The project’s official Web site says that the diversion “will be an important and basic facility for mitigating the existing crisis of water resources in north China” and that sufficient studies have been done. Wang Jian, a former environmental and water management official with the Beijing government and the State Council, China’s cabinet, agreed that the project “carries huge risks,” but he said there were no other options given the severity of the current water shortage.
The middle route is to start major operations in 2014, and the eastern route is expected to be operational by 2013. The lines were originally supposed to open by the 2008 Summer Olympics, but have been hobbled by myriad problems.
The diversion project was first studied in the 1950s, after Mao uttered: “Water in the south is abundant, water in the north scarce. If possible, it would be fine to borrow a little.”
In a country afflicted by severe cycles of droughts and floods and peasant rebellions that often resulted from them, control of water has always been important to Chinese rulers. Emperors sought to legitimize their rule with large-scale water projects like the Grand Canal or the irrigation system in Dujiangyan.
After the initial studies in the 1950s, the government did not look seriously again at the project until the 1990s, when north China was hit hard by droughts. In 2002, the State Council gave the green light for work to start on the middle and eastern routes; the western route, which would run at an average altitude of 10,000 to 13,000 feet across the Tibetan plateau to help irrigate the Yellow River basin, has been deemed too difficult to start for now.
Officials in Tianjin are so skeptical of the eastern route’s ability to deliver drinkable water that they are looking at desalinization as an alternative. Planners have more hope for the middle route, though the engineering is a much greater challenge — the canal has to be built entirely from scratch, with 1,774 structures constructed along its length to channel the water, since there is no pre-existing waterway like the Grand Canal to follow.

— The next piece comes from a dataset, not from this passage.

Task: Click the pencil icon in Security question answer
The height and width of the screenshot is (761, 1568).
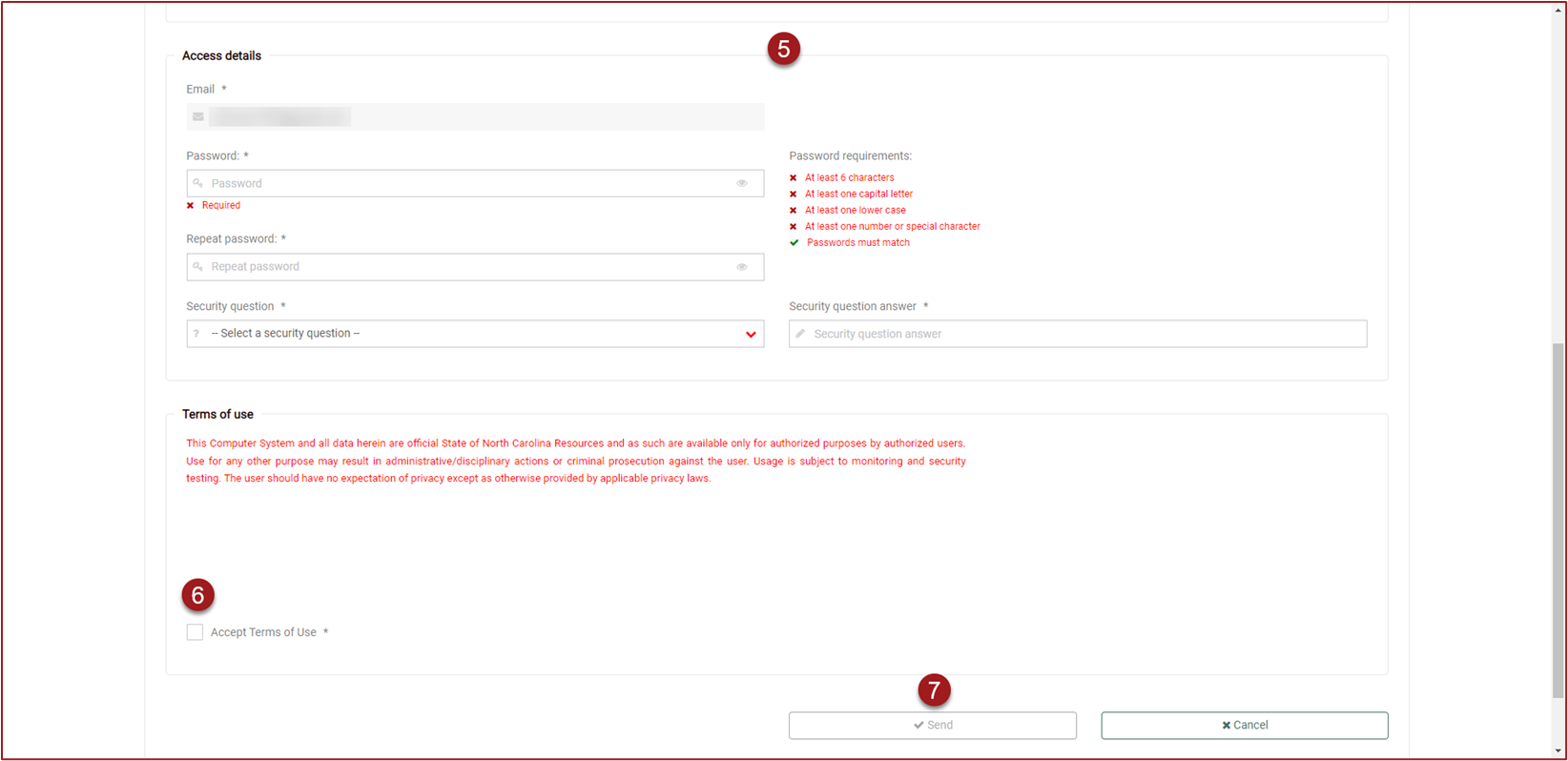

At the start of the route, the water level of the Danjiangkou Reservoir on the Han River has been raised 43 feet to 558 feet so that the water can flow downhill to Beijing. The government said the rising waters and a need to combat soil erosion necessitated moving 130,000 farmers last year from around the reservoir. Similar relocations are taking place all along the main channel, which runs through four provinces.
About 1,300 residents of Qingshan township have been moved to Xiangbei Farm, desolate land where a prison once stood. The villagers now live in sterile rows of yellow concrete houses 125 miles east of their abandoned ancestral homes. A government sign in the middle of the settlement says: “The land is fertile and has complete irrigation systems.”
The farmers know better. Each person is supposed to get a small plot of land free, but the soil here is well known to be exceedingly poor. The people also complain that in the government’s compensation formula, their old homes were undervalued, so many have had to pay several thousand dollars to buy new homes.
“There’s nothing here,” said Huang Jiuguo, 57. “There’s no enterprise. Our children are grown, and they need something to do.”
For three days last November, thousands of residents of a resettlement area in Qianjiang city blocked roads to protest poorly built homes and lack of promised compensation, according to a report by Radio Free Asia. Officials ordered the police to break up the rally, resulting in clashes, injuries and arrests.
Forced relocations, though, could pale next to larger fallouts from the project.
“We feel that we are still unsure how the project is going to impact on the environment, ecologies, economies and society at large,” said Mr. Du, the geographer in Wuhan, who carefully added he was not outright opposed to the project.
The central question for people in Hubei is whether the Han River, crucial to farming and industrial production hubs, will be killed to keep north China alive.
In a paper published in the Bulletin of the Chinese Academy of Sciences, Mr. Du and two co-authors estimated that the diversion project would reduce the flow of the middle and lower stretches of the Han significantly, “leading to an uphill situation for the prevention of water pollution and ecological protection.” Though the study first appeared in 2006, the government has not altered its original plan, Mr. Du said.
Central planners decided on the amount of water to be diverted based on calculations of water flow in the Han done from the 1950s to the early 1990s; since then, the water flow has dropped, partly because of prolonged droughts, but planners have made no adjustments, Mr. Du said. The amount to be diverted is more than one-third of the annual water flow. “That will exert a huge damaging impact on the river,” he said.